**Saved entries:**
↓

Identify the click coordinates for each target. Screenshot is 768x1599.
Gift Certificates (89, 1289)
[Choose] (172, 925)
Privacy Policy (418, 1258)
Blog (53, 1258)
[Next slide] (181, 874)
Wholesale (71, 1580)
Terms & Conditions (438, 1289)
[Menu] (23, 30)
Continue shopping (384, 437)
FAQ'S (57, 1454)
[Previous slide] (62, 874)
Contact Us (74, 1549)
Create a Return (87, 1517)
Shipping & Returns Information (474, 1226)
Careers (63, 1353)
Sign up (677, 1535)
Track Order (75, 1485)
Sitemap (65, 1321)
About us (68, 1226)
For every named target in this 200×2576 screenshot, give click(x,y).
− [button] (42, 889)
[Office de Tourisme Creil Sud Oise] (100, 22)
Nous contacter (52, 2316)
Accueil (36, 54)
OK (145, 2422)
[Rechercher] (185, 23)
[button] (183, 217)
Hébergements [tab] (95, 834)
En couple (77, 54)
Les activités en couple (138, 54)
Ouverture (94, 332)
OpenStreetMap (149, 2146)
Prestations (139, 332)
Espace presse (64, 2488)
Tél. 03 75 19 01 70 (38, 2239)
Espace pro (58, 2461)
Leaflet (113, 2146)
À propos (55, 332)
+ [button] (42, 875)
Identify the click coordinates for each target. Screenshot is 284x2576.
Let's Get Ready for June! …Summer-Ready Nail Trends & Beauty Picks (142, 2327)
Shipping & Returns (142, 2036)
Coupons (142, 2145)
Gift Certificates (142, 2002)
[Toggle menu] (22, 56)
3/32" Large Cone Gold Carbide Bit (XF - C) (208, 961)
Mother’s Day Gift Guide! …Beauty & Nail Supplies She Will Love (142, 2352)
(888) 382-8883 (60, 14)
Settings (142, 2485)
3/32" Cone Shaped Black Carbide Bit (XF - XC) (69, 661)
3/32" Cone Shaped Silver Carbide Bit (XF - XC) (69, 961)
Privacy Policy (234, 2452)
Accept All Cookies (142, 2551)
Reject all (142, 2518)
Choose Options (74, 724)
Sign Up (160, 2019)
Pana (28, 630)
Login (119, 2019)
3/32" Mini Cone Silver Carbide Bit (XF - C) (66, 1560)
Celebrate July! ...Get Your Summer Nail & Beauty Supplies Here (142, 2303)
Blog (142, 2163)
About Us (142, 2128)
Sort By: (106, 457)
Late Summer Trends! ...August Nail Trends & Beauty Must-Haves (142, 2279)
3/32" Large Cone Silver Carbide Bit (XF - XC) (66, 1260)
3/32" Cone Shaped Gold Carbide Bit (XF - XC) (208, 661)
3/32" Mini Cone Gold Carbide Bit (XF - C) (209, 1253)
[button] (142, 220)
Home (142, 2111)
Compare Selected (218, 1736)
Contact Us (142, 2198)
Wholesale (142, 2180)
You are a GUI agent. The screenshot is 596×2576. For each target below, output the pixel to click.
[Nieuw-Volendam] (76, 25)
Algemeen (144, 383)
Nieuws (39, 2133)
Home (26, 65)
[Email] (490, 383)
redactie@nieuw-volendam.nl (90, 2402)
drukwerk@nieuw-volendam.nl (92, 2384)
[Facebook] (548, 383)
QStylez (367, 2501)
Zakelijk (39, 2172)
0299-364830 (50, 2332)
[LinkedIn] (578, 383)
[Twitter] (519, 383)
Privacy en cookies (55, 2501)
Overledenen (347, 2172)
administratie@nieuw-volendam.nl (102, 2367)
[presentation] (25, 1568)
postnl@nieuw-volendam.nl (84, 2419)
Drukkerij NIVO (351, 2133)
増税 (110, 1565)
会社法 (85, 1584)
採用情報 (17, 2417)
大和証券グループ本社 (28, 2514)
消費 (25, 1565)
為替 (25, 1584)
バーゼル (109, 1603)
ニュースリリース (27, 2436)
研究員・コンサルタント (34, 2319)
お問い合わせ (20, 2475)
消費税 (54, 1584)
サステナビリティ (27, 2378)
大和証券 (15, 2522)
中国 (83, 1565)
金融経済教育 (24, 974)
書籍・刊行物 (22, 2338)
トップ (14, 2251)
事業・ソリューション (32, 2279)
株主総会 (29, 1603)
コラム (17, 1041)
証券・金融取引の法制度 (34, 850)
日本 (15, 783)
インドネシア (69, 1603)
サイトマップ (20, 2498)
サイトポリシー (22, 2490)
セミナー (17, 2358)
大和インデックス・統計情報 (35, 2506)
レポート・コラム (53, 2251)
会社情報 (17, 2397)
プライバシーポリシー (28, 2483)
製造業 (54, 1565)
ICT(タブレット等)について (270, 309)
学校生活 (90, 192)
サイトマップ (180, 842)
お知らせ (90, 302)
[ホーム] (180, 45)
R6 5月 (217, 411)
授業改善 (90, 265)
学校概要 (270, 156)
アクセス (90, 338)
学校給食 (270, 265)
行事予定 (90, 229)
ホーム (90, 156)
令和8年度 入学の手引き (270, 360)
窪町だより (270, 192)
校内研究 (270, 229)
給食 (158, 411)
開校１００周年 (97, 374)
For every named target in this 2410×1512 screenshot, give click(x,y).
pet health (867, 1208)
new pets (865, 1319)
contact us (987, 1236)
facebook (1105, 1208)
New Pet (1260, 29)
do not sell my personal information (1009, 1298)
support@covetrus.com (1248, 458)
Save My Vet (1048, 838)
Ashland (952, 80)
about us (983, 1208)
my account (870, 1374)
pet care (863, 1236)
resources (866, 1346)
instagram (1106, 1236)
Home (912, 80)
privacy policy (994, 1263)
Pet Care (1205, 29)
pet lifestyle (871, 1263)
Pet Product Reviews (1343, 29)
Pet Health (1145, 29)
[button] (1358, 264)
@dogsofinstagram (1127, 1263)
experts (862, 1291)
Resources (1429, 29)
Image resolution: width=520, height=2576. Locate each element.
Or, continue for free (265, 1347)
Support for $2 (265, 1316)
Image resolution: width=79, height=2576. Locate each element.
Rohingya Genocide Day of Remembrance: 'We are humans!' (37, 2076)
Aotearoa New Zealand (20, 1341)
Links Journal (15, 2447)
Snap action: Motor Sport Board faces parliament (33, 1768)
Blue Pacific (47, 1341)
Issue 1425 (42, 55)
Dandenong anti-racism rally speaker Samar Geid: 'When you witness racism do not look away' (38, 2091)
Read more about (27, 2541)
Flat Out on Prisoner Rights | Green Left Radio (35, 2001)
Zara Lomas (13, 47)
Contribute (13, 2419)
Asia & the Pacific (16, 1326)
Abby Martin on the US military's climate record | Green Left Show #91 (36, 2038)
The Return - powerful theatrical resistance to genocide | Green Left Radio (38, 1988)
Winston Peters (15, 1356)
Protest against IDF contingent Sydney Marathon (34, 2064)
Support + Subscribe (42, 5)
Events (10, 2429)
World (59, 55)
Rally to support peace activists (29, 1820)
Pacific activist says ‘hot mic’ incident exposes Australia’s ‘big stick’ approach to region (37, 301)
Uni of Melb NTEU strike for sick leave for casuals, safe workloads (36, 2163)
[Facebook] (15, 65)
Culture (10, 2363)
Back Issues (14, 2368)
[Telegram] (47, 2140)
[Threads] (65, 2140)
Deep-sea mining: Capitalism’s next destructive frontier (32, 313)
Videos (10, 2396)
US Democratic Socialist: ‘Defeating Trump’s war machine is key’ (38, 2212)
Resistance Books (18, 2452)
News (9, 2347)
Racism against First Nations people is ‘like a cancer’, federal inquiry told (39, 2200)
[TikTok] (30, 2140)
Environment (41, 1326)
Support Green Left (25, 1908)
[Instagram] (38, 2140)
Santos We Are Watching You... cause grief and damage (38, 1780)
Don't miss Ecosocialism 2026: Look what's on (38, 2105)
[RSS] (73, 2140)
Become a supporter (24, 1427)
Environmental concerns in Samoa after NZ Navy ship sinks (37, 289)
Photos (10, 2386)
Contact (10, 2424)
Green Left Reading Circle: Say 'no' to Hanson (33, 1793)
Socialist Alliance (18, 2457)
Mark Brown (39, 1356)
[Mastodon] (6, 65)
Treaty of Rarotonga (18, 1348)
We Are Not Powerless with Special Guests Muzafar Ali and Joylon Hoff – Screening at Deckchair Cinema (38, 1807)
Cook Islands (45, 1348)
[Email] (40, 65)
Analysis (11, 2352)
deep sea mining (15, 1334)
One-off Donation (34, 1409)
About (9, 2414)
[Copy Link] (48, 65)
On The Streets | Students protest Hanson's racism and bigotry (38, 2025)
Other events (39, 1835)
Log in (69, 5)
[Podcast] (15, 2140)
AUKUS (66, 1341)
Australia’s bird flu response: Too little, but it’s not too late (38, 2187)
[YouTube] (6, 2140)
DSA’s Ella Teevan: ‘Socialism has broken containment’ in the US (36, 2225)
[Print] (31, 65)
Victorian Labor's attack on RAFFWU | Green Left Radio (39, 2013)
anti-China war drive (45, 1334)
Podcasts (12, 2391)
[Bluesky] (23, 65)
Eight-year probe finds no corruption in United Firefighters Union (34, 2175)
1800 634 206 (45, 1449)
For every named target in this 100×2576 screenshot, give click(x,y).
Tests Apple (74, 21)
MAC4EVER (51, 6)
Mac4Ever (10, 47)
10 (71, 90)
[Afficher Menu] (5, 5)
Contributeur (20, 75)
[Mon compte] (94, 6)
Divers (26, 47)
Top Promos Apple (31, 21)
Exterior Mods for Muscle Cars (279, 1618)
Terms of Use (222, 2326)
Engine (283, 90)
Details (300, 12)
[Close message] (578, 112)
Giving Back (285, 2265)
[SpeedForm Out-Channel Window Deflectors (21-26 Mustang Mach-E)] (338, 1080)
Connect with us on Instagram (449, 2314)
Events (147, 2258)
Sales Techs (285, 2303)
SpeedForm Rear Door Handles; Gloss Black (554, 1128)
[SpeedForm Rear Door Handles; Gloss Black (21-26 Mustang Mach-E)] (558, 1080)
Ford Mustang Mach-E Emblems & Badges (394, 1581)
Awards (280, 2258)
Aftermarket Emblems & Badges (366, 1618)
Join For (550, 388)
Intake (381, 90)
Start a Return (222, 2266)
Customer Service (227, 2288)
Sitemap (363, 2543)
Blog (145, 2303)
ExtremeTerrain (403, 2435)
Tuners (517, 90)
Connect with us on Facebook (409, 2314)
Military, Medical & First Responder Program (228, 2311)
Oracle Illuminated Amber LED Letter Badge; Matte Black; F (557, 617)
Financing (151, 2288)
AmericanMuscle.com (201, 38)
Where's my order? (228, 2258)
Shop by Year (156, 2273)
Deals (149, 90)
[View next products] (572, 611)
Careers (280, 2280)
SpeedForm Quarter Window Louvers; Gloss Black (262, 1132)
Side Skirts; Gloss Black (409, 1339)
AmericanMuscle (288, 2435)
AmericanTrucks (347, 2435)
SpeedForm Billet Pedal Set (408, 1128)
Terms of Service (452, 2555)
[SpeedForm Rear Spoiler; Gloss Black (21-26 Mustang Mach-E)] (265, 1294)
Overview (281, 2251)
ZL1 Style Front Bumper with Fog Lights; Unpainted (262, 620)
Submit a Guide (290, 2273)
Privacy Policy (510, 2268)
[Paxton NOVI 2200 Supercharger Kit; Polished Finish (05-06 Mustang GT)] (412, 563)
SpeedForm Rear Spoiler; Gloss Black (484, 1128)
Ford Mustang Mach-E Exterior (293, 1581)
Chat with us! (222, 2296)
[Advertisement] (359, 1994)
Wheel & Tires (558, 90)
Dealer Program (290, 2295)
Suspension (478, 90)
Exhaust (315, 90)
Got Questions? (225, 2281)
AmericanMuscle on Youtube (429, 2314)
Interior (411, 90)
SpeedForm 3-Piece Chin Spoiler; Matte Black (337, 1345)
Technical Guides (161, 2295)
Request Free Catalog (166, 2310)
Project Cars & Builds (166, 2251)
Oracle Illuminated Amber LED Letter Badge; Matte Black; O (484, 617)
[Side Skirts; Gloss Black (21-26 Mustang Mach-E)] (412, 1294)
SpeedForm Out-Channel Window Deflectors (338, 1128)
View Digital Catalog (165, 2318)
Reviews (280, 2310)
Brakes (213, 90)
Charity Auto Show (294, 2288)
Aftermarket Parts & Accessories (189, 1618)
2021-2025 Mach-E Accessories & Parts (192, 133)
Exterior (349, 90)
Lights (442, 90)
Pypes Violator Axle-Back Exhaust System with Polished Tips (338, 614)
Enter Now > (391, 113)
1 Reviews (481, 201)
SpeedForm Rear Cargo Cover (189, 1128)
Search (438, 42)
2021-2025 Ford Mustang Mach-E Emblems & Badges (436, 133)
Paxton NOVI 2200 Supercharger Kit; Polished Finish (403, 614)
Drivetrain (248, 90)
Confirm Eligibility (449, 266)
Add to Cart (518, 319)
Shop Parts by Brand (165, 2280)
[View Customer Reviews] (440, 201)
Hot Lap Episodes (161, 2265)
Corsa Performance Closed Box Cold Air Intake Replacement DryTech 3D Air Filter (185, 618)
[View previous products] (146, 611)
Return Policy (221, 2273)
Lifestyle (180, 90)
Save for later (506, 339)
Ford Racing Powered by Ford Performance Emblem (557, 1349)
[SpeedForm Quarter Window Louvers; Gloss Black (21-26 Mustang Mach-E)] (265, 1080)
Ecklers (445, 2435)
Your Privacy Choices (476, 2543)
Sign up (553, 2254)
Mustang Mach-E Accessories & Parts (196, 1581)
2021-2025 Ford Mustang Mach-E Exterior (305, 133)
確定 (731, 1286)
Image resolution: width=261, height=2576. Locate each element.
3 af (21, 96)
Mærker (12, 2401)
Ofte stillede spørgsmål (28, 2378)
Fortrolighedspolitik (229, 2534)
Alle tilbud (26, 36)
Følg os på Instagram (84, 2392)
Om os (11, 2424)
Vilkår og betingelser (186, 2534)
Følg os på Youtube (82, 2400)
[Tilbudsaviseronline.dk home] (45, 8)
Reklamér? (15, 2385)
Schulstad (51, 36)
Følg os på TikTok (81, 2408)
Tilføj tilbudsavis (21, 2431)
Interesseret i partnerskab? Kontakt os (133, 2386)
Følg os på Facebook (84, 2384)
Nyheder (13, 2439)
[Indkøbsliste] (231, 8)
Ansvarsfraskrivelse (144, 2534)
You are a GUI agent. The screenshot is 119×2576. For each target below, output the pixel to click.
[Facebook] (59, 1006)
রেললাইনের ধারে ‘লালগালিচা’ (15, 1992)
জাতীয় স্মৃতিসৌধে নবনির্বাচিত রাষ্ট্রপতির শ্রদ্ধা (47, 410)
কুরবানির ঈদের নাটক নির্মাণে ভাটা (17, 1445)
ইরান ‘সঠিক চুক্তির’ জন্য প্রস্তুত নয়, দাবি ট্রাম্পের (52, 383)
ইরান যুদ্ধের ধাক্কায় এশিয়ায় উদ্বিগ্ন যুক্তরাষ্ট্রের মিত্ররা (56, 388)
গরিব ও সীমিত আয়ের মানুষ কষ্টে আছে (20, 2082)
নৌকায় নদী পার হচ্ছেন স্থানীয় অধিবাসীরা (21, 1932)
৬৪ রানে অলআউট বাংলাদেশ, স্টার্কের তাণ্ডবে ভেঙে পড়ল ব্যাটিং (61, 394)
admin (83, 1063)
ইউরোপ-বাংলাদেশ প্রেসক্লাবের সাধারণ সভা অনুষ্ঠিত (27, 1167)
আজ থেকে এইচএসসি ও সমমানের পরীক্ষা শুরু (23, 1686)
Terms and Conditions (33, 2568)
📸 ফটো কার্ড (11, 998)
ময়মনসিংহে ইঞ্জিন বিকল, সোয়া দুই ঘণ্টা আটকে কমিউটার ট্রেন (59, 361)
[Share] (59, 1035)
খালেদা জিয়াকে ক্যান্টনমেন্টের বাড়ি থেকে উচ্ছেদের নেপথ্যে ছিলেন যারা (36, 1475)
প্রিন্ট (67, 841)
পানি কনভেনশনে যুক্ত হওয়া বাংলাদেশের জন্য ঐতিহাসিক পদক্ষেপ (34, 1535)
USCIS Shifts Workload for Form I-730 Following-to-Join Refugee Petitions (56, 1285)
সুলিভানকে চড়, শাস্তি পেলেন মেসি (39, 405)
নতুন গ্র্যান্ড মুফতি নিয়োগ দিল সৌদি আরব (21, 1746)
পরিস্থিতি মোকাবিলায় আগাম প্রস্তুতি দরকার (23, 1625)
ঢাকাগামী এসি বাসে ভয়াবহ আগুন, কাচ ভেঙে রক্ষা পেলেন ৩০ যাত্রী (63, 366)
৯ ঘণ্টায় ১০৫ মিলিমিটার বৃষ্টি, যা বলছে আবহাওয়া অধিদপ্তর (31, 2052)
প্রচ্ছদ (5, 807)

↑

**EXERCISE INSTRUCTIONS:** Using the data above, repeat exactly the lines that begin at the line with "セミナー (17, 2358)" and end at the line with "pet care (863, 1236)", both ends included.

**EXERCISE OUTPUT:**
セミナー (17, 2358)
大和インデックス・統計情報 (35, 2506)
レポート・コラム (53, 2251)
会社情報 (17, 2397)
プライバシーポリシー (28, 2483)
製造業 (54, 1565)
ICT(タブレット等)について (270, 309)
学校生活 (90, 192)
サイトマップ (180, 842)
お知らせ (90, 302)
[ホーム] (180, 45)
R6 5月 (217, 411)
授業改善 (90, 265)
学校概要 (270, 156)
アクセス (90, 338)
学校給食 (270, 265)
行事予定 (90, 229)
ホーム (90, 156)
令和8年度 入学の手引き (270, 360)
窪町だより (270, 192)
校内研究 (270, 229)
給食 (158, 411)
開校１００周年 (97, 374)
For every named target in this 2410×1512 screenshot, give click(x,y).
pet health (867, 1208)
new pets (865, 1319)
contact us (987, 1236)
facebook (1105, 1208)
New Pet (1260, 29)
do not sell my personal information (1009, 1298)
support@covetrus.com (1248, 458)
Save My Vet (1048, 838)
Ashland (952, 80)
about us (983, 1208)
my account (870, 1374)
pet care (863, 1236)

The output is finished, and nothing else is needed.